━━━━━ Study text ━━━━━
While visiting Tim is in the hospital, Jim runs into Anika, who works in pediatrics. They arrange a date, but on arriving to pick her up, he discovers she is a single mother. Their relationship progresses, however. Anika is sympathetic to Jim's problems, and she decides to stand by him even when he tries to convince her that it's in her best interest to not be around him.

At the ladder factory, Jim encounters his uncle Stacy, who prefers the nickname "Evil." Over a joint, Evil offers advice about premature ejaculation, and they become better acquainted. He offers Jim recreational drugs and asks him to open him a checking account so he can pay for things by mail. Evil gives Jim $4,000, saying it is saved-up birthday, Christmas and graduation presents.

Jim's mother, Sally, is arrested by DEA officers for allegedly shipping illegal drugs through the store's FedEx account. Evil is the drug dealer, but Jim cannot get him to confess. Evil points out that Jim will be implicated if he tries to report him, as he has opened an account with his cash and will test positive for drug use. An eternal optimist, Sally makes friends with her fellow prisoners and accepts a novel from Jim when he visits. Eventually she is released on bail.

Despite working at the factory and feeling responsible for his mother's imprisonment, Jim allows Anika to soften his depression and starts believing that life is worth living. He invites her and her son to move with him to New Orleans, but after Jim gets cold feet and makes a questionable decision, the move seems to be off the table.

Jim finally leaves for New Orleans alone, leaving a note for his parents promising not to take their love for granted again and revealing Evil as the drug dealer. Anika shows up at the bus station to say goodbye. Jim departs on the bus, but as Anika drives home with her son, he runs after them, luggage in hand. He asks "for a ride" and the movie ends with Jim, out-of-breath, finally getting a bottle of water from Ben in the back seat.
━━━━━
:: Task objective ::
Copy the plot summary word for word, the stretch from "While visiting Tim" through "be around him.".
━━━━━ Supplied records ━━━━━
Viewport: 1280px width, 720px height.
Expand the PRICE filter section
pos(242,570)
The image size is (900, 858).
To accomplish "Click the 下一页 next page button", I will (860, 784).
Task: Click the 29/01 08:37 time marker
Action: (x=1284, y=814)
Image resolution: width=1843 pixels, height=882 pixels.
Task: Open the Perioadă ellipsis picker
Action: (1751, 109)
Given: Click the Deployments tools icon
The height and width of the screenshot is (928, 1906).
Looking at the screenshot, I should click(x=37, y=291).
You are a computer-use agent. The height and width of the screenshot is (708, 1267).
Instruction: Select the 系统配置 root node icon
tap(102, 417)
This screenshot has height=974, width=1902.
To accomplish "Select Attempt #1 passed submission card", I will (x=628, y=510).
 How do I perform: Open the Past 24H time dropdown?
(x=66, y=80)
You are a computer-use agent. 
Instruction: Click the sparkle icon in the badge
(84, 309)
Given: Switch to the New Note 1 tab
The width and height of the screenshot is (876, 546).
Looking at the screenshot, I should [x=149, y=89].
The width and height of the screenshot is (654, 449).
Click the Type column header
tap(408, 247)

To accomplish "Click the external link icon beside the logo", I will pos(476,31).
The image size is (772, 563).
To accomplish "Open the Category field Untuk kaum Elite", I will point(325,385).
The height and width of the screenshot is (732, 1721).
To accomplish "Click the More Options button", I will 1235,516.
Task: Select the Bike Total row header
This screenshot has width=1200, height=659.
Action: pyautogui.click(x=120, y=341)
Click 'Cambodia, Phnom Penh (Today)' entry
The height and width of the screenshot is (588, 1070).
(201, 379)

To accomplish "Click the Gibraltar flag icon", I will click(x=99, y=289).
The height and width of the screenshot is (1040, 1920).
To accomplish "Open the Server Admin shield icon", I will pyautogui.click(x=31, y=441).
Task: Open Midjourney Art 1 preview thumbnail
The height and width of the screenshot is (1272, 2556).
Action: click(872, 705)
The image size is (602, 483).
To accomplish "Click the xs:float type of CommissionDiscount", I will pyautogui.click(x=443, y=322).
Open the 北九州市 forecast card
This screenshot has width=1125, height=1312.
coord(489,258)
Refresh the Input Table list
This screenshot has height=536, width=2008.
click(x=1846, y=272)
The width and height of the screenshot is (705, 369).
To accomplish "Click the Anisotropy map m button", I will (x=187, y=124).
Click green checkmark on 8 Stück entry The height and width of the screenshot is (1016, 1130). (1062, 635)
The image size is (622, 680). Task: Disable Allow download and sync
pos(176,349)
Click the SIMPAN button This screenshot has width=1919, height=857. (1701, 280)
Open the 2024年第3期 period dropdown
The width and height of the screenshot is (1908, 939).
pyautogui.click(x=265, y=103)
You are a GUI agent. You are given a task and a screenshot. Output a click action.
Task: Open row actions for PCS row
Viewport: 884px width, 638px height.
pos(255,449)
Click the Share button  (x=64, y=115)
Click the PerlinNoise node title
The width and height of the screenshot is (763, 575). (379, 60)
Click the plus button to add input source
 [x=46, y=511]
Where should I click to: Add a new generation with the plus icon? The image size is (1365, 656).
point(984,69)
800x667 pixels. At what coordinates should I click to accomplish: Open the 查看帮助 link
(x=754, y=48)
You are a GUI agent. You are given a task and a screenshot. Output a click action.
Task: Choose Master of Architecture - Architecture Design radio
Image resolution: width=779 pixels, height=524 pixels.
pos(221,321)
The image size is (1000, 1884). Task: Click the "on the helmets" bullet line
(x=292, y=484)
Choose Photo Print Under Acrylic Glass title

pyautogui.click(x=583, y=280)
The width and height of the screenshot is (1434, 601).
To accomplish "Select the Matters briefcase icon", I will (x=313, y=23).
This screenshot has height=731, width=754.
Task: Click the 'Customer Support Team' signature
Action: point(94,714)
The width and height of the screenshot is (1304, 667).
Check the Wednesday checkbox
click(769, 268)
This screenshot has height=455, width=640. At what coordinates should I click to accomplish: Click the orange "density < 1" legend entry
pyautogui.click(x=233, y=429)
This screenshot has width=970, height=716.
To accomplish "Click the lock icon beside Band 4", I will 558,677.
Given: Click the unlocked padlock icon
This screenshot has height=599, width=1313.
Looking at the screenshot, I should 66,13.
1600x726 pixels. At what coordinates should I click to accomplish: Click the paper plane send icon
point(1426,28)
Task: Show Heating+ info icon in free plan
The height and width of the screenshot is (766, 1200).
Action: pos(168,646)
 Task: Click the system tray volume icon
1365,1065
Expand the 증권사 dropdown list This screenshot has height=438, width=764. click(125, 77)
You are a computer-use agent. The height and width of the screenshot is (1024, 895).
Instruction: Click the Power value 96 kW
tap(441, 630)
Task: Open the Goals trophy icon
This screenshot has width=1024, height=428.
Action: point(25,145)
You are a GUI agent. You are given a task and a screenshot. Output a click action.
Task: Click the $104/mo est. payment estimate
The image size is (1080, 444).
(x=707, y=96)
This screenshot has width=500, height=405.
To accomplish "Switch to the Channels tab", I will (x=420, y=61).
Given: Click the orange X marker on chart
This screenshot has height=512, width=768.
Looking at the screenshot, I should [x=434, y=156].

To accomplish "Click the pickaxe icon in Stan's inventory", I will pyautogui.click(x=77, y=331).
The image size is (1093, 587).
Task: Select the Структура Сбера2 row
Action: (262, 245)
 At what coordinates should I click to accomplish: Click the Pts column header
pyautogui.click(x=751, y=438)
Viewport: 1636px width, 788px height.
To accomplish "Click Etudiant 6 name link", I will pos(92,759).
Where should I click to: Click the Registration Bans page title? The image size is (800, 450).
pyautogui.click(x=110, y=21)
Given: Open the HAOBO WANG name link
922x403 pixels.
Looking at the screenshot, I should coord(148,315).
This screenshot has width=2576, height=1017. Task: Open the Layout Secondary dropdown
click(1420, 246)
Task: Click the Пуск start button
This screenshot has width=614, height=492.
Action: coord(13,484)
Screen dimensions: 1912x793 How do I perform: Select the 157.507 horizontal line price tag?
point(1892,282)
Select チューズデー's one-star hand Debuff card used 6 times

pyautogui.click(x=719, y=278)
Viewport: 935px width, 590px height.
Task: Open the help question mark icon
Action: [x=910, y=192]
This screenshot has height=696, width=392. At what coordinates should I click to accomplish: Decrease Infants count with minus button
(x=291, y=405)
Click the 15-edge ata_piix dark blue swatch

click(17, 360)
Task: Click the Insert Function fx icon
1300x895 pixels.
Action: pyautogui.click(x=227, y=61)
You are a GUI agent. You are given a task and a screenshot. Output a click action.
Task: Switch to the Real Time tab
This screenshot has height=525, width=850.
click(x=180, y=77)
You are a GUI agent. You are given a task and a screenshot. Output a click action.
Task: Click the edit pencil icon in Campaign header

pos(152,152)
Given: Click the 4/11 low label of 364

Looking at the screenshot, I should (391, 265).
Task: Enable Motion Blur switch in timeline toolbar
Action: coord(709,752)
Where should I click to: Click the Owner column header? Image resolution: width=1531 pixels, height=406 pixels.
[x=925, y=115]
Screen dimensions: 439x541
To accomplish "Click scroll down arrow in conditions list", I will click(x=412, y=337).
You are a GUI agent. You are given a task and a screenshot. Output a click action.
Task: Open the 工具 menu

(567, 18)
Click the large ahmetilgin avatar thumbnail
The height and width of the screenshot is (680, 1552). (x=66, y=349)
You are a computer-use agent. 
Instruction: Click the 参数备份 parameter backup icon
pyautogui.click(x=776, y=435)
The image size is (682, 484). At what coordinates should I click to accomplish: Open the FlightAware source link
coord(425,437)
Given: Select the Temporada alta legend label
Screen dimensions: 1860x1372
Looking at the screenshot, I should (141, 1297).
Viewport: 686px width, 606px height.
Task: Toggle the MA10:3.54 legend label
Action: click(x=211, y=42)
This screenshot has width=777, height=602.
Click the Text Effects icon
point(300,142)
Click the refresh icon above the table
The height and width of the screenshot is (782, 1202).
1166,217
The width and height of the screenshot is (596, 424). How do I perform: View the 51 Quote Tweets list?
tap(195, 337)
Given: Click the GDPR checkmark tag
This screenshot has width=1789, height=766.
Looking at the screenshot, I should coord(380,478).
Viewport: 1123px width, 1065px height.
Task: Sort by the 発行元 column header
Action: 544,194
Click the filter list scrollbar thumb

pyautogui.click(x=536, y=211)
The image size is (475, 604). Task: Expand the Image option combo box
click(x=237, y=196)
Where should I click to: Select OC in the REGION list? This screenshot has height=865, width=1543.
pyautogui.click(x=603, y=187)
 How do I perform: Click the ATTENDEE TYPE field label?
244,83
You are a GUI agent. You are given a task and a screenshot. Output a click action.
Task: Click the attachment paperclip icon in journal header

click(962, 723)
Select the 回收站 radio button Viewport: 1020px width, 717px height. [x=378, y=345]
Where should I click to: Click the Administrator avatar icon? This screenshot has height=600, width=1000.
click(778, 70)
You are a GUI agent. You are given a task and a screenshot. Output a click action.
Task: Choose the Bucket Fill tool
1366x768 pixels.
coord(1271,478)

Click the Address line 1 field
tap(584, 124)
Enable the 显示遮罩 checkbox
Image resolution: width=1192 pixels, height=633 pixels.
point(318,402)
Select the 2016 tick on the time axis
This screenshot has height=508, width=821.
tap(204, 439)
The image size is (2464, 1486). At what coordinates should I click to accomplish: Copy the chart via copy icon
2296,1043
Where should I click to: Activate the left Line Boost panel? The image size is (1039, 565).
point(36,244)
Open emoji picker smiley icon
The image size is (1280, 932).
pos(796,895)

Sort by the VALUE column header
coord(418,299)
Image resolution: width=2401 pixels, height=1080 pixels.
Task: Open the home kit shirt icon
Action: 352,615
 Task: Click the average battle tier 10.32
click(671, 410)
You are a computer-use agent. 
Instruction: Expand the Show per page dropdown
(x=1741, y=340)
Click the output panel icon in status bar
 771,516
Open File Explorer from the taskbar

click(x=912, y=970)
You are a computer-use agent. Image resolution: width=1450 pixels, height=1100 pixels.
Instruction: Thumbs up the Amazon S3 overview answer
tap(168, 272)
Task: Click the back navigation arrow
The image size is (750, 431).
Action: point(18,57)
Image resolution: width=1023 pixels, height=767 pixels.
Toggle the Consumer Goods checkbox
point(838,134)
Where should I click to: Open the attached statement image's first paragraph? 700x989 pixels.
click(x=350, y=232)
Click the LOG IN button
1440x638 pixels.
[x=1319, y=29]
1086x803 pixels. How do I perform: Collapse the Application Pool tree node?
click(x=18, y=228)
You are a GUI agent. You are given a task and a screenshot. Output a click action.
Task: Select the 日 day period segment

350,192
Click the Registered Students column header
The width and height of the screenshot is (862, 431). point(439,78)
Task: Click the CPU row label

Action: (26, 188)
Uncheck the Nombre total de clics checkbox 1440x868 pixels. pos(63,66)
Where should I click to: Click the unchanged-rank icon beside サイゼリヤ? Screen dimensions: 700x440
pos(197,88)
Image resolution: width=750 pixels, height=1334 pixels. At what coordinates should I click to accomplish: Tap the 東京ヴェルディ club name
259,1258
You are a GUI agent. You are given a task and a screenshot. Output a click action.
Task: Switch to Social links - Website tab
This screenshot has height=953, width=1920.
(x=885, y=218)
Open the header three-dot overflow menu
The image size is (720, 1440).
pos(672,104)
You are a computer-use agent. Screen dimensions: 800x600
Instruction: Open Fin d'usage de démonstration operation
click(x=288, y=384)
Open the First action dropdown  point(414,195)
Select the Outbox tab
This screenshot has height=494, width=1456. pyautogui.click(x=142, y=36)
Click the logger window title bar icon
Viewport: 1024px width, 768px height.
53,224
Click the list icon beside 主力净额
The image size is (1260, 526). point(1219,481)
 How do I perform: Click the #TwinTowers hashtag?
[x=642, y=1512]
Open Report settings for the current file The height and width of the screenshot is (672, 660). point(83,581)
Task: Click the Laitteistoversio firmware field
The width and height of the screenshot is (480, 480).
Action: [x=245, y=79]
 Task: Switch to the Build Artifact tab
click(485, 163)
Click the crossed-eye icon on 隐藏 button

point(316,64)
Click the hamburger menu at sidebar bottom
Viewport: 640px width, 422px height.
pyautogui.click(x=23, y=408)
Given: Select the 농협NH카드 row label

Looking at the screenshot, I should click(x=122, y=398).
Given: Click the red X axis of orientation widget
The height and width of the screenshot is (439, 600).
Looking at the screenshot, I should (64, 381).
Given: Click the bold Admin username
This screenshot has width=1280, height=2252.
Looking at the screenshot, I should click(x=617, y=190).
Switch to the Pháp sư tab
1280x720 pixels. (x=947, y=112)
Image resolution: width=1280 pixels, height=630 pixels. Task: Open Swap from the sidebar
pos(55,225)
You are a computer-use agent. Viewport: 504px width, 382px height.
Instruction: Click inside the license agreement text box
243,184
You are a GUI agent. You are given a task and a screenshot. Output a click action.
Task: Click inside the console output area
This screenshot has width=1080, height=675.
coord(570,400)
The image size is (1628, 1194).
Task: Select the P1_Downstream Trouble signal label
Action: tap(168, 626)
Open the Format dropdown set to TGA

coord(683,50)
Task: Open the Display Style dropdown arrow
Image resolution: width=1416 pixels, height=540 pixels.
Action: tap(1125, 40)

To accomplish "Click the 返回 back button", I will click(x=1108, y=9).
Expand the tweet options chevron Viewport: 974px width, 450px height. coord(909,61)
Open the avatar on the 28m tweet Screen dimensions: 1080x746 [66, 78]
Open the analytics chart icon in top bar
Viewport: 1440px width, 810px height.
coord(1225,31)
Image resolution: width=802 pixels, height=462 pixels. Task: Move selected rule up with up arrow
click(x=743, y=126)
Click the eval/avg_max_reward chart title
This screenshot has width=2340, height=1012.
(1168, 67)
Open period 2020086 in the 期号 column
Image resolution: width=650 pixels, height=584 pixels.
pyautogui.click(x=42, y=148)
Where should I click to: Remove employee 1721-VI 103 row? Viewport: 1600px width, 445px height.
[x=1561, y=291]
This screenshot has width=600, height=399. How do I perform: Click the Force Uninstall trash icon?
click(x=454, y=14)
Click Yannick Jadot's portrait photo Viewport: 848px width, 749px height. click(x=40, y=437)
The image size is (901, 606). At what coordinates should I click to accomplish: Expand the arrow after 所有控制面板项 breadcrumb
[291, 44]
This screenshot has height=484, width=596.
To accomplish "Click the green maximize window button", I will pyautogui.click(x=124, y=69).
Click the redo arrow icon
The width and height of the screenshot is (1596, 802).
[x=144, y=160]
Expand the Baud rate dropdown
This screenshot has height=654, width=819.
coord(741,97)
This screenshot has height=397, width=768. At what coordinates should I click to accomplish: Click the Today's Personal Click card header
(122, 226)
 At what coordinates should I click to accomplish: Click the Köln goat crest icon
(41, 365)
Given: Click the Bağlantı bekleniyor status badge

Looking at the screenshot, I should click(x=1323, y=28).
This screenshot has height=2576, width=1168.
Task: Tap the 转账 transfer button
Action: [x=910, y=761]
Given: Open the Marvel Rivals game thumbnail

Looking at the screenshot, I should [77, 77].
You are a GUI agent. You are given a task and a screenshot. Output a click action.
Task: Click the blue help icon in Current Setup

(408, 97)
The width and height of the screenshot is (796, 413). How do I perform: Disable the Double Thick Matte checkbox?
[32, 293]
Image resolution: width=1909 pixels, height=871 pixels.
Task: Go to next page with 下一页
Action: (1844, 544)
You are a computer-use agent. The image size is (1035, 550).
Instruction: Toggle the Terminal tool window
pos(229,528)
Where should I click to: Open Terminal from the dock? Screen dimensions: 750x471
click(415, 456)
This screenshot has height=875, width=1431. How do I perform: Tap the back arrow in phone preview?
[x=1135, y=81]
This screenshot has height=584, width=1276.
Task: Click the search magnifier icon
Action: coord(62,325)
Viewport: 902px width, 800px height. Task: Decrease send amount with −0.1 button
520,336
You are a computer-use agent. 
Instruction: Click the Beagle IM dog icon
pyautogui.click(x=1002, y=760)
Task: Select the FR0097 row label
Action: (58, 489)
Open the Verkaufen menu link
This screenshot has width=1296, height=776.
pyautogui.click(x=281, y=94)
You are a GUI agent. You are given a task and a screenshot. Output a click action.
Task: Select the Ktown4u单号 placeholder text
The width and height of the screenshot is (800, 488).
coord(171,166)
━━━━━
:: Solution to the exercise ::
While visiting Tim is in the hospital, Jim runs into Anika, who works in pediatrics. They arrange a date, but on arriving to pick her up, he discovers she is a single mother. Their relationship progresses, however. Anika is sympathetic to Jim's problems, and she decides to stand by him even when he tries to convince her that it's in her best interest to not be around him.